(Collected data entries)
◆ ◆ ◆ ◆ ◆ ◆ ◆

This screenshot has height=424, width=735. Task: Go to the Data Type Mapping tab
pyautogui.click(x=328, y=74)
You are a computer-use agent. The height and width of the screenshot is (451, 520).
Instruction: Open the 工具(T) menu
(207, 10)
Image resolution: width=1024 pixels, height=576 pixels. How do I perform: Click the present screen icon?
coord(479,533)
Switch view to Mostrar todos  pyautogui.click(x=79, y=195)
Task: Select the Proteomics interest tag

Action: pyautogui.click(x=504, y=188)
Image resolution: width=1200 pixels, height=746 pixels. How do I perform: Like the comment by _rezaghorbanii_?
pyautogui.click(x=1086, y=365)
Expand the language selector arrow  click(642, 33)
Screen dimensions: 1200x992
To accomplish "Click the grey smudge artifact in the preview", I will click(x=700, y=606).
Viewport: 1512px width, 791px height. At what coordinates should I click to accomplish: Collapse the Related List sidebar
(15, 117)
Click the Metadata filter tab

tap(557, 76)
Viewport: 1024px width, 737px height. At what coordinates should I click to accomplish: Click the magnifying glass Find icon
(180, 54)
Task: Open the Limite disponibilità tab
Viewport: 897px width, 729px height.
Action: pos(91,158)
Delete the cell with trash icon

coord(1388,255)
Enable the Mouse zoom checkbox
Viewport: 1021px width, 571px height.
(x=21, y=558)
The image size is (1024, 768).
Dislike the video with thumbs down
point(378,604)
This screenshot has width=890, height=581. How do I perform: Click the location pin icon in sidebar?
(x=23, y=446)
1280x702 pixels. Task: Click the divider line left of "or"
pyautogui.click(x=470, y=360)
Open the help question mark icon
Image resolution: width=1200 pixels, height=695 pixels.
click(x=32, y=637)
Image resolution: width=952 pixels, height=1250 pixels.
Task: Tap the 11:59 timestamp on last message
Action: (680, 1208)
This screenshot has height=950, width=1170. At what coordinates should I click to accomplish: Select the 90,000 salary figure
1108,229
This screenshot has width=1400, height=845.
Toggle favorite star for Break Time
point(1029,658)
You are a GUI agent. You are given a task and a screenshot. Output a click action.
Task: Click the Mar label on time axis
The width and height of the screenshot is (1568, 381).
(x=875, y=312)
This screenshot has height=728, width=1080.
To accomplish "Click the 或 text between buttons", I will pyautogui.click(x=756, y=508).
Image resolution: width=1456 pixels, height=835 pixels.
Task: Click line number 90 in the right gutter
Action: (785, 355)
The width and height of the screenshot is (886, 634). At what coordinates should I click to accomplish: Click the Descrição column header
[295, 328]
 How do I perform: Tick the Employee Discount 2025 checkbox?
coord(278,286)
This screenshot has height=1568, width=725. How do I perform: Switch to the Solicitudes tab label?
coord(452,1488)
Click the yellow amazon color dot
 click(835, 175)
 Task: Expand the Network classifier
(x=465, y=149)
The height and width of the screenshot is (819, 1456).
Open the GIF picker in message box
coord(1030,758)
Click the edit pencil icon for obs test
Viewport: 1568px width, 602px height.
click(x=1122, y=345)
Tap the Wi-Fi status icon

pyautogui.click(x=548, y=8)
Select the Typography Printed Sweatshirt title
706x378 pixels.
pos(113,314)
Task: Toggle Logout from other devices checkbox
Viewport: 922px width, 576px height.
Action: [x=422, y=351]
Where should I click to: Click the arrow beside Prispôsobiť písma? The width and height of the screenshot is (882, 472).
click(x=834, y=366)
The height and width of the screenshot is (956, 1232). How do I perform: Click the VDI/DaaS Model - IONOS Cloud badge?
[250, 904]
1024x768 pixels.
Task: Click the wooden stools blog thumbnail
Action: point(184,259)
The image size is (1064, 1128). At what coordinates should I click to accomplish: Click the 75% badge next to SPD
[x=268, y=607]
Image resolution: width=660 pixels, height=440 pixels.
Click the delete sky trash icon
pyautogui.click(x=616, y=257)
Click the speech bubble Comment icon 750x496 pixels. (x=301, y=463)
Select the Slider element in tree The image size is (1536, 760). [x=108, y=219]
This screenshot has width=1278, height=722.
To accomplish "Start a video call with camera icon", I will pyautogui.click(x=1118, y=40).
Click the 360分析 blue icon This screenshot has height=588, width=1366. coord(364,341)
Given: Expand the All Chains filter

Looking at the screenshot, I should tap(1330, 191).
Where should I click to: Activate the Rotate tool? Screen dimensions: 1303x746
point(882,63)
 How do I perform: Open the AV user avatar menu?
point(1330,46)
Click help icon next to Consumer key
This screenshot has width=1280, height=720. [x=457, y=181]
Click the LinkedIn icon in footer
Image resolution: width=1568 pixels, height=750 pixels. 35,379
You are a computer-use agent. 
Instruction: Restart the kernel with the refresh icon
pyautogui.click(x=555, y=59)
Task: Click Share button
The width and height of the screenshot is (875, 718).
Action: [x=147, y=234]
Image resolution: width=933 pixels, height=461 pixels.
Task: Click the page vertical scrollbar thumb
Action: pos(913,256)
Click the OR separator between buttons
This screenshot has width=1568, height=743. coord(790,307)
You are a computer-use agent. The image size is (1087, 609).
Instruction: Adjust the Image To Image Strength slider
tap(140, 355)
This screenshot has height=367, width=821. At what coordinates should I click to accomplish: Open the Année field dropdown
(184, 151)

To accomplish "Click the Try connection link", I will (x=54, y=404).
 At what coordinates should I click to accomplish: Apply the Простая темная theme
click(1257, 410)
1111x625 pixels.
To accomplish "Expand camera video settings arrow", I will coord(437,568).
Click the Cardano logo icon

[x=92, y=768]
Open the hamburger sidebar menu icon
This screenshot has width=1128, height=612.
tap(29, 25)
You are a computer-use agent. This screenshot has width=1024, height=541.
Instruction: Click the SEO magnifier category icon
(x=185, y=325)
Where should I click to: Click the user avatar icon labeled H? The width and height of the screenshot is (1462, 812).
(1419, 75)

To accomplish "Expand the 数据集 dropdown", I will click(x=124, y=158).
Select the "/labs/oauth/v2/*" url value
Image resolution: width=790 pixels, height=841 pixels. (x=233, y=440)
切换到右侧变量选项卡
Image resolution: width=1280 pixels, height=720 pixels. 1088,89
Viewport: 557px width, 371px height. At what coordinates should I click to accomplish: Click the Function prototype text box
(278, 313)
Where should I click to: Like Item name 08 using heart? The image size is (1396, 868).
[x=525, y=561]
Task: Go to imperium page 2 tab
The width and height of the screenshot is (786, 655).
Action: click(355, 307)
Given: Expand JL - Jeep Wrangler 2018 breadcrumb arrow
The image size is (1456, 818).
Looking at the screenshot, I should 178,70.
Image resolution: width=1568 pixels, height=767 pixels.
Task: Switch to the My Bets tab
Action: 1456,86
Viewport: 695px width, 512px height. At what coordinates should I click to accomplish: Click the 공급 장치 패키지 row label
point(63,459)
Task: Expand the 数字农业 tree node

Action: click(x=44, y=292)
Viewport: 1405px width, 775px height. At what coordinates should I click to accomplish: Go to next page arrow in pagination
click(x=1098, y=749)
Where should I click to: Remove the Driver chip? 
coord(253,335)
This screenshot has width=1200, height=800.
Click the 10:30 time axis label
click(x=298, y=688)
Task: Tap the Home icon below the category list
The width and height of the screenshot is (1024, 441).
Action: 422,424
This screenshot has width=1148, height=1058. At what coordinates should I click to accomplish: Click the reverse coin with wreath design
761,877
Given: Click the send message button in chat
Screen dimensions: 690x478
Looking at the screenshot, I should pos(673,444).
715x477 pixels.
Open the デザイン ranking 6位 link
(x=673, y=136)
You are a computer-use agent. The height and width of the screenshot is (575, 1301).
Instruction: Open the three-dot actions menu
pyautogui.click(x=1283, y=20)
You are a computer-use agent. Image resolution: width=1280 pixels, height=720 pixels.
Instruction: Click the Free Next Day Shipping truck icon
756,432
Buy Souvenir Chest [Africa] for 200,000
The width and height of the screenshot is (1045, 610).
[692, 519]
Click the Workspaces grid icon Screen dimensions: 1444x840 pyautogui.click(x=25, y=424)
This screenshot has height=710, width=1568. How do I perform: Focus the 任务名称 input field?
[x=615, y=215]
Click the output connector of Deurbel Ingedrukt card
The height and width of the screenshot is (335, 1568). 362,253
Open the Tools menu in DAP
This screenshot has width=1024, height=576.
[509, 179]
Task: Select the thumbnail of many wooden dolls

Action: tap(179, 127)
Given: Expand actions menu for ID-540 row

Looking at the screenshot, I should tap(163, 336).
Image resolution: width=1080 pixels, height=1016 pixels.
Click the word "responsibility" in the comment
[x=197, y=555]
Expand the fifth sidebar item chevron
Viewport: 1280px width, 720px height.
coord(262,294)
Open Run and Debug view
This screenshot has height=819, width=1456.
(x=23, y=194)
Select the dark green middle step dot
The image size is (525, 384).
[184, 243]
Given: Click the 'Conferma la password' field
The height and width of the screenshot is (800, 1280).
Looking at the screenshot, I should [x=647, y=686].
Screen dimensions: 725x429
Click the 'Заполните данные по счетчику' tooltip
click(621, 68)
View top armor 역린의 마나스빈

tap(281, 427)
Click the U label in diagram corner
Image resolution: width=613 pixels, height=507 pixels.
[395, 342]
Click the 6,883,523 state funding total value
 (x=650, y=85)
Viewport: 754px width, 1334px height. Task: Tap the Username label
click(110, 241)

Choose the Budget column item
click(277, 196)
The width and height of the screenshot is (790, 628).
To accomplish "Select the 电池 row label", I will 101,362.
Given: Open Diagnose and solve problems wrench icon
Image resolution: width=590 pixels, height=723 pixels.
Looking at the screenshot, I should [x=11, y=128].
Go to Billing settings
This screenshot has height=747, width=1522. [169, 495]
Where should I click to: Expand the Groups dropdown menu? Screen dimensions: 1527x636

◆ ◆ ◆ ◆ ◆ ◆ ◆

Lines from the records above that hold "agent" are the ones to list.

* **TASK ANSWER**:
You are a computer-use agent. The height and width of the screenshot is (451, 520).
You are a GUI agent. You are given a task and a screenshot. Output a click action.
You are a computer-use agent. 
You are a computer-use agent. The image size is (1087, 609).
You are a computer-use agent. This screenshot has width=1024, height=541.
You are a computer-use agent. The height and width of the screenshot is (575, 1301).
You are a computer-use agent. Image resolution: width=1280 pixels, height=720 pixels.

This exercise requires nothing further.